* **EXTRACT**:
$25 million and a video call: what the Arup deepfake scam changed

In January 2024, a finance worker at the Hong Kong office of Arup, the British multinational engineering consultancy responsible for the Sydney Opera House, Crossrail, and the Beijing National Stadium, received what appeared to be a phishing email from the firm’s UK based Chief Financial Officer, asking for an urgent and confidential transaction. The employee was rightly suspicious. The senders followed up by inviting them to a video conference.

On the call were the CFO and several other senior Arup colleagues. They looked and sounded exactly as the finance worker expected. The CFO authorised the transfer, the other executives confirmed it, and the finance worker, reassured by the live presence of multiple recognised figures, completed fifteen separate transfers totalling HK$200 million (approximately US$25.6 million) across five Hong Kong bank accounts. The fraud was only discovered when the employee later followed up directly with Arup headquarters.

Every participant on that video call, other than the employee themselves, was a deepfake.

Hong Kong police reported the incident in February 2024. Arup confirmed its identity as the victim in May 2024, in a statement that included a phrase worth pausing on. The firm’s Chief Information Officer described the attack as “technology enhanced social engineering”. No systems were compromised. No data was breached. The control that failed was not technical. It was procedural and psychological.

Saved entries

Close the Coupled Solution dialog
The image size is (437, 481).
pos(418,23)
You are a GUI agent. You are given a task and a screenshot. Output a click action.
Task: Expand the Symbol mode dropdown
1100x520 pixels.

* **TO BE DONE**: According to the article on the Arup deepfake scam, how was the fraud discovered?

* **FULL OUTPUT**: It was discovered when the employee later followed up directly with Arup headquarters.